> Written instruction:
Copy out the stretch of records from the line containing "Select the GARDEN HILLS label" through the line containing "tap(55, 570)", reproducing each line unchanged.

Text and item location entries
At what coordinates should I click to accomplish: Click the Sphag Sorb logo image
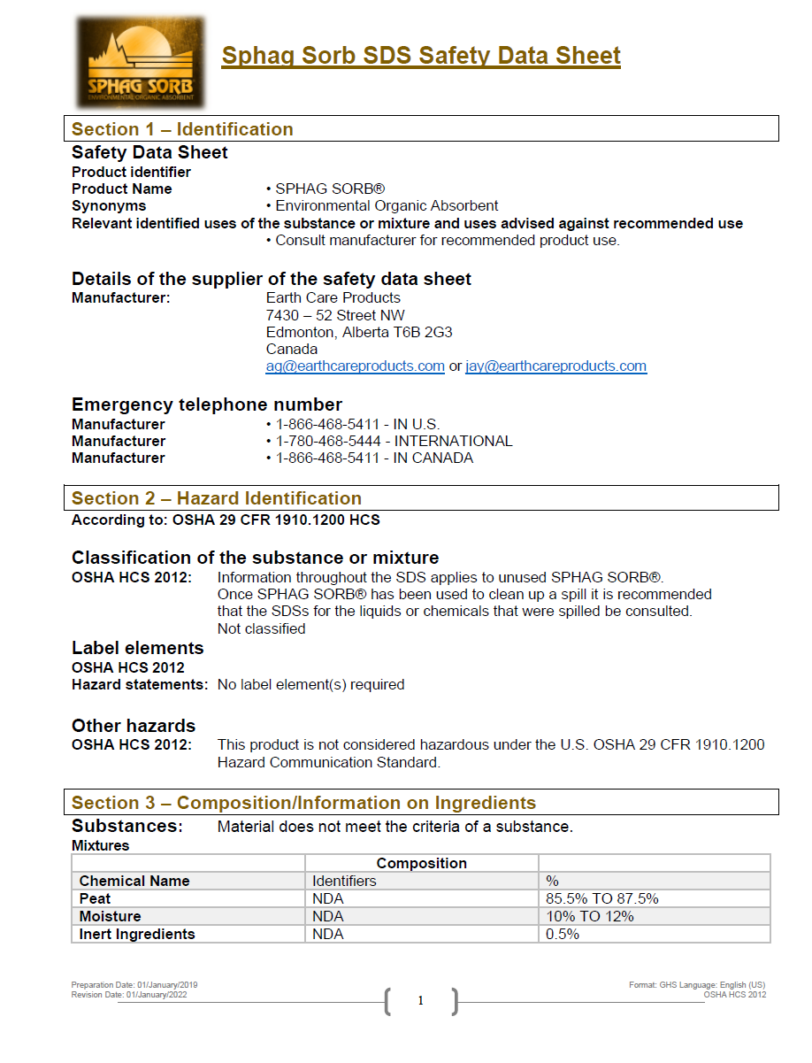click(x=141, y=62)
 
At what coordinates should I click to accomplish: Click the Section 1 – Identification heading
click(x=182, y=129)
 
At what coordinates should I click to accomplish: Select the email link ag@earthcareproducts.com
click(x=355, y=366)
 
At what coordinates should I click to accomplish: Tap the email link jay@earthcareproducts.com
click(x=555, y=366)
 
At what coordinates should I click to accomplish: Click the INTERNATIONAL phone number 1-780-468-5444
click(x=330, y=441)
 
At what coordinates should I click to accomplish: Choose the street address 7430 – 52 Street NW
click(x=335, y=316)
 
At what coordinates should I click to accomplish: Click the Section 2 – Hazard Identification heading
click(x=217, y=498)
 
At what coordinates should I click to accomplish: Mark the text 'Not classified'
click(x=261, y=628)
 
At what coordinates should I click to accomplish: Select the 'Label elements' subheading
click(x=137, y=648)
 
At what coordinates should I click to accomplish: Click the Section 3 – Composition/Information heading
click(x=303, y=803)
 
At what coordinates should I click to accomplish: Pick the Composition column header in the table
click(x=421, y=863)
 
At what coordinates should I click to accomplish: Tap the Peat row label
click(x=96, y=898)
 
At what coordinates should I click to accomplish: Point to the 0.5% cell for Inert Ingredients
click(x=563, y=934)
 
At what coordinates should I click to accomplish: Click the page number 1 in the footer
click(x=421, y=1000)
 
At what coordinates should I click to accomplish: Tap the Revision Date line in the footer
click(x=129, y=995)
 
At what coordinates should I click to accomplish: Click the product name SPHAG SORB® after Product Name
click(x=329, y=189)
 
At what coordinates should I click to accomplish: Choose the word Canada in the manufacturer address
click(x=291, y=350)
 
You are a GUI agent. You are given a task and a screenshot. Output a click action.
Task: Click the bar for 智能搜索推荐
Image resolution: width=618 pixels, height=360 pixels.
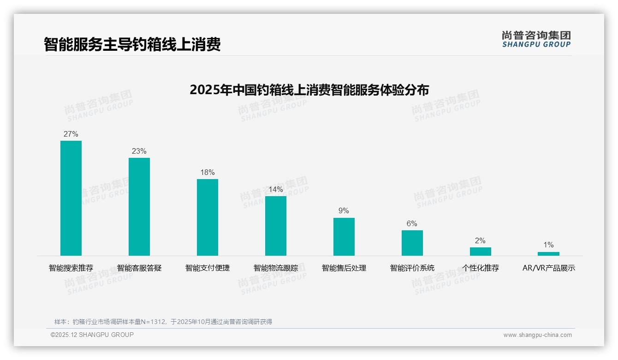pos(71,198)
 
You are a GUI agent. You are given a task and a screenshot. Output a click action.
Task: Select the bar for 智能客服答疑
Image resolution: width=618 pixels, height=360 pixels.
pos(139,207)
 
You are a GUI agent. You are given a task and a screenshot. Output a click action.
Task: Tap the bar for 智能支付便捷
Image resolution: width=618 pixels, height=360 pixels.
pos(208,217)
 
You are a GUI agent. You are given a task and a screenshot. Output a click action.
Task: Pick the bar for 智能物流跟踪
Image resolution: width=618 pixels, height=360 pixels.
pos(276,226)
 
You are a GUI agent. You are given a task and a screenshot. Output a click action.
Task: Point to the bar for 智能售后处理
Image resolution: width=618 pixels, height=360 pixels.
pos(344,237)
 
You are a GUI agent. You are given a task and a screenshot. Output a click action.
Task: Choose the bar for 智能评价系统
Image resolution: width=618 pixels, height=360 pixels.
pos(412,243)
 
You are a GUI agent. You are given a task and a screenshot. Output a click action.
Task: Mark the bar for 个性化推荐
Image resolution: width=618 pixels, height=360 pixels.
pos(481,252)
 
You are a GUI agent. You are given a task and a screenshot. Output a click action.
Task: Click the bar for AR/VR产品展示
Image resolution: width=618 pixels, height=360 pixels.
pos(548,254)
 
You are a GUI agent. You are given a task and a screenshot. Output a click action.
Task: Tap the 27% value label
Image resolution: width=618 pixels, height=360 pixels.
pos(71,134)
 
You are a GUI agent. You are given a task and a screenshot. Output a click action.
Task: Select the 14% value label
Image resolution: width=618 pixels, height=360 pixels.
pos(276,190)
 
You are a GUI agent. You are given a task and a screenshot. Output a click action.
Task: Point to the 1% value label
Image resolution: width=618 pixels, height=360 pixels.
pos(548,245)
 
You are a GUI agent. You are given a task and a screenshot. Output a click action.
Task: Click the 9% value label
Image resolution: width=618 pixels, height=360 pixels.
pos(344,211)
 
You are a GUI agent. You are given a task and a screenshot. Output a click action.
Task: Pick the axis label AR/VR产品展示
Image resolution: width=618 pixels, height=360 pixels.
pos(549,268)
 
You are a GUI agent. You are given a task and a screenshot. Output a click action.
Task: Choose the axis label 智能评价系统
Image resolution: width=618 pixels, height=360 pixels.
pos(412,268)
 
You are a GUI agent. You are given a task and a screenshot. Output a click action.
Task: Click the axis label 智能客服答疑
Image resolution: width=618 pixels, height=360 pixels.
pos(139,268)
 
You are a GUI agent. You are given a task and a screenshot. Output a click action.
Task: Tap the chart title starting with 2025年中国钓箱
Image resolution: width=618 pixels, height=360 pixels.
pos(309,90)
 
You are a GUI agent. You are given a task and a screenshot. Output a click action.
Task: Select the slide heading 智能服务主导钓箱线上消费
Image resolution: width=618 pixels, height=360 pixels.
pos(132,44)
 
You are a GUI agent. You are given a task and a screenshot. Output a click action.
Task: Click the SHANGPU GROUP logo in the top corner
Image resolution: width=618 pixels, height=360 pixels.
pos(536,39)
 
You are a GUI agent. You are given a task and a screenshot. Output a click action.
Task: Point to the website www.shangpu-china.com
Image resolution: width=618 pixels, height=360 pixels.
pos(537,335)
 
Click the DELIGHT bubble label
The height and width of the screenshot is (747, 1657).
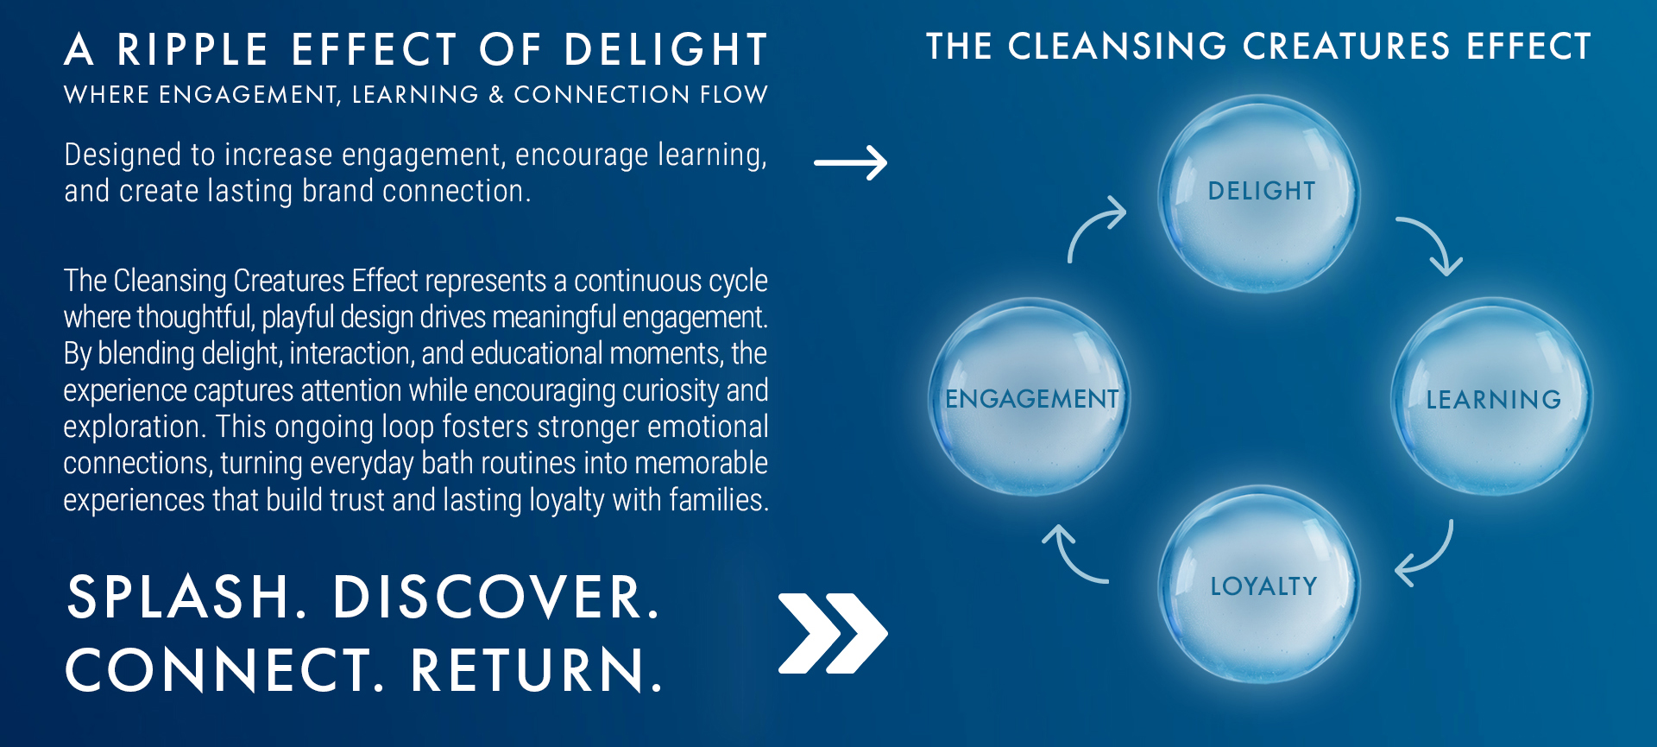[1262, 191]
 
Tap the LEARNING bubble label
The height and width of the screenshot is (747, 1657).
[1493, 399]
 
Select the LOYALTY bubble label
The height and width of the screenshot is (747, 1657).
[1263, 586]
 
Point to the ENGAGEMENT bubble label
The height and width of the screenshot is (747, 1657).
[1031, 398]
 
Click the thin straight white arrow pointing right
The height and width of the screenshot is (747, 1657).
[850, 162]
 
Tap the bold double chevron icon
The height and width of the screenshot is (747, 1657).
[832, 633]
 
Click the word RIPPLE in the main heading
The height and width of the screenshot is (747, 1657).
[192, 50]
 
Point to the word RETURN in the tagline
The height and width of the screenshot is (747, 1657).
[536, 670]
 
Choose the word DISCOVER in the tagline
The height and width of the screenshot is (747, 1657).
[496, 597]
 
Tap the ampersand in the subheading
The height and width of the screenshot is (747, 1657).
[495, 95]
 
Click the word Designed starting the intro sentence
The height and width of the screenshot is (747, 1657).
[123, 155]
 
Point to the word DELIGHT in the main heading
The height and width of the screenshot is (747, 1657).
[665, 50]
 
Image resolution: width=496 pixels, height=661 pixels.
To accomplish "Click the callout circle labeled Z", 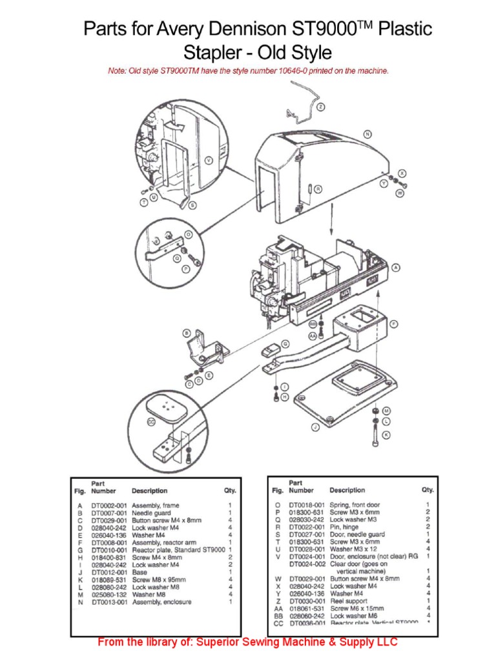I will coord(322,107).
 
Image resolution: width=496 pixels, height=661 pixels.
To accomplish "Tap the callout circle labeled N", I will coord(367,134).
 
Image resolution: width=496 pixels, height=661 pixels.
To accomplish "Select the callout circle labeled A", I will coord(395,267).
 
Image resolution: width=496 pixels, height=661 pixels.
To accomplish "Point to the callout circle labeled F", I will coord(394,323).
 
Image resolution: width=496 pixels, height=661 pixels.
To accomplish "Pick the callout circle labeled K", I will coord(386,435).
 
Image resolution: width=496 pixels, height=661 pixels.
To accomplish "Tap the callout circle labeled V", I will coord(209,159).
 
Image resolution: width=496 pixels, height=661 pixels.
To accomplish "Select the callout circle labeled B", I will coord(187,333).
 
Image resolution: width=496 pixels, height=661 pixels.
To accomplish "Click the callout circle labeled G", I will coord(285,345).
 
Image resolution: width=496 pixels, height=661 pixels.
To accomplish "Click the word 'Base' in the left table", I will coord(139,572).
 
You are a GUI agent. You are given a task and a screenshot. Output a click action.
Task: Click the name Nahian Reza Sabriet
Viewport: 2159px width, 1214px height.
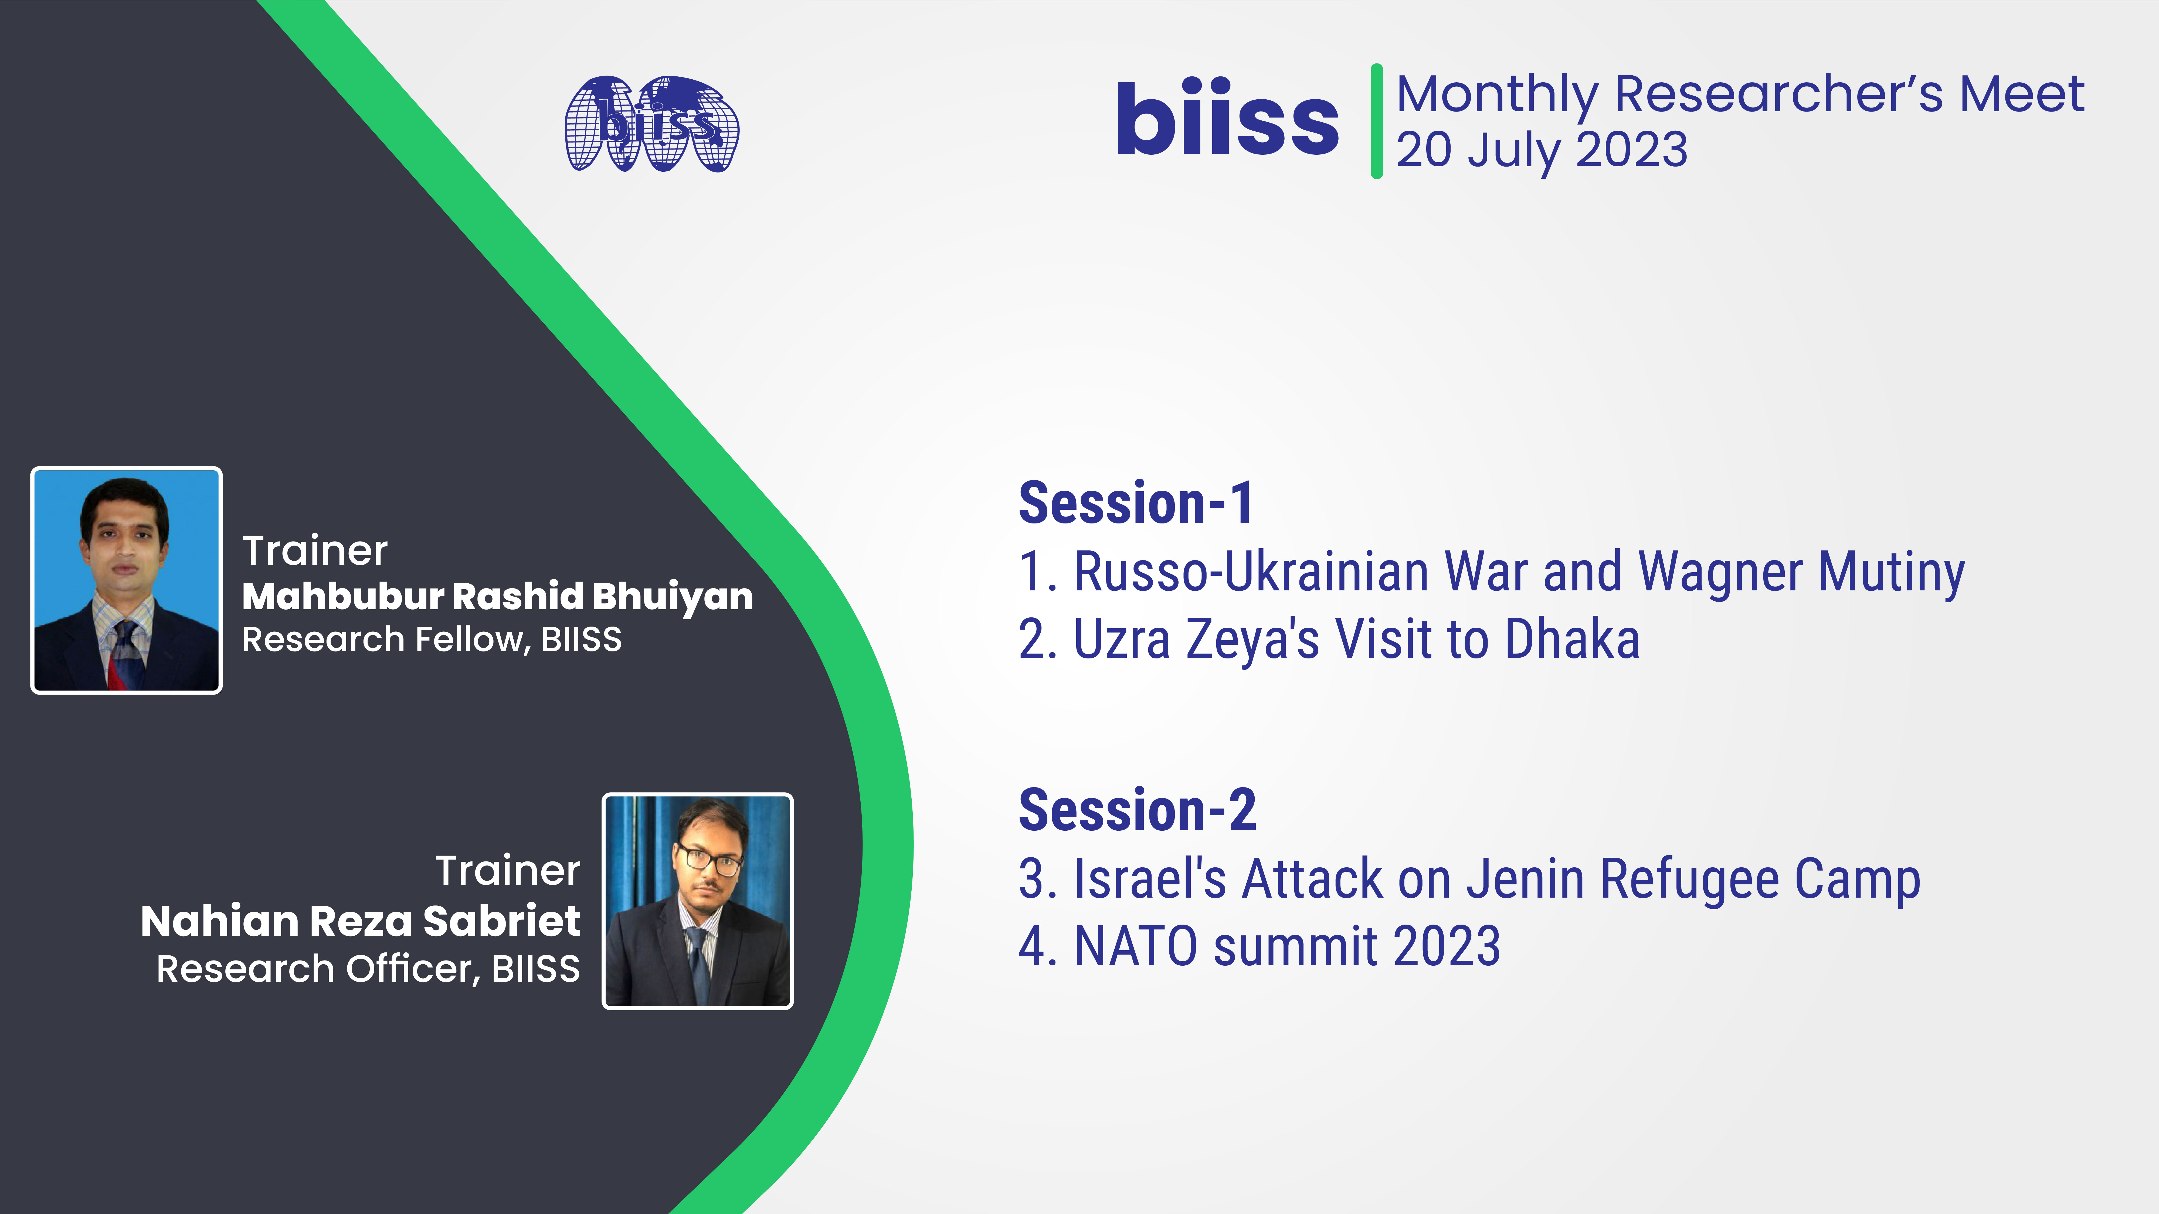[x=360, y=921]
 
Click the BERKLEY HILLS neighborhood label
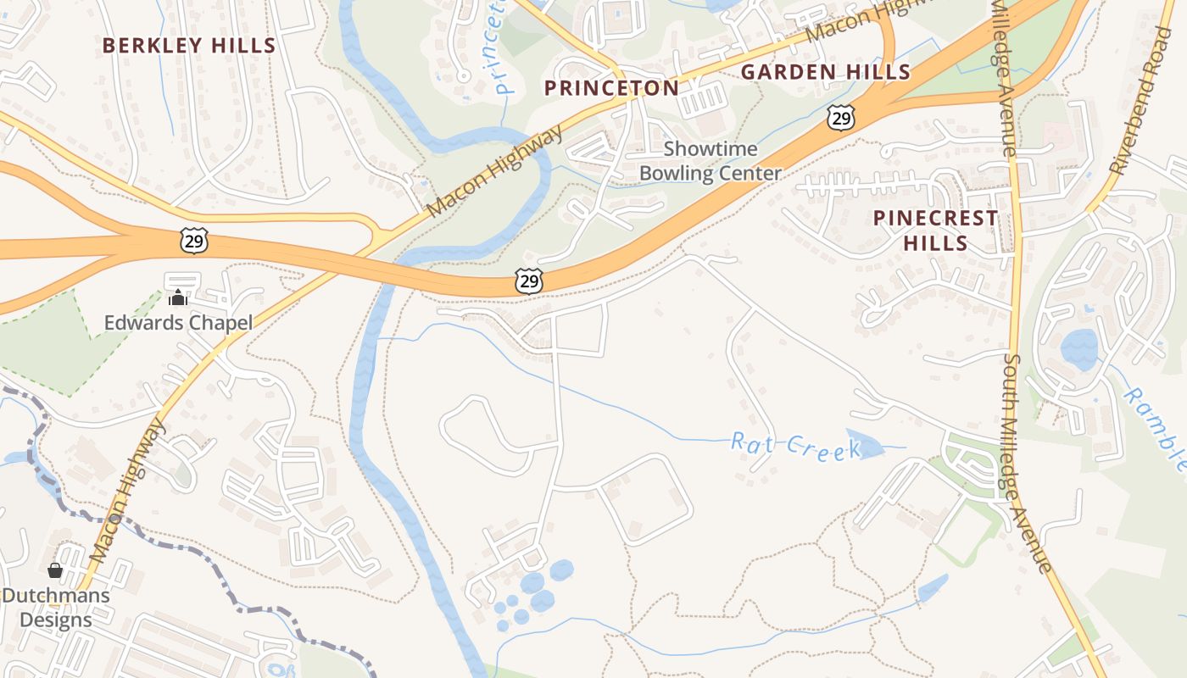tap(189, 46)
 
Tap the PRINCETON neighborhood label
tap(611, 88)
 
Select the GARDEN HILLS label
tap(825, 72)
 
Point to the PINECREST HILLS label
tap(935, 231)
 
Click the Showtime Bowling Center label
tap(710, 161)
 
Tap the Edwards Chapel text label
tap(178, 323)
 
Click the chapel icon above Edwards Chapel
tap(178, 297)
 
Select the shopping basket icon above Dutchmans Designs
tap(55, 570)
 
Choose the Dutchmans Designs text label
tap(56, 608)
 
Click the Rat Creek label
tap(795, 445)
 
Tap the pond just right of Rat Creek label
tap(865, 444)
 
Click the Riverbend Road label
tap(1145, 102)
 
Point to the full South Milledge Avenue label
tap(1027, 463)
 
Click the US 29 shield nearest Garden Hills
tap(840, 118)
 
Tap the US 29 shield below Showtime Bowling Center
tap(530, 281)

> Response:
Select the GARDEN HILLS label
tap(825, 72)
 
Point to the PINECREST HILLS label
tap(935, 231)
 
Click the Showtime Bowling Center label
tap(710, 161)
 
Tap the Edwards Chapel text label
tap(178, 323)
 
Click the chapel icon above Edwards Chapel
tap(178, 297)
 
Select the shopping basket icon above Dutchmans Designs
tap(55, 570)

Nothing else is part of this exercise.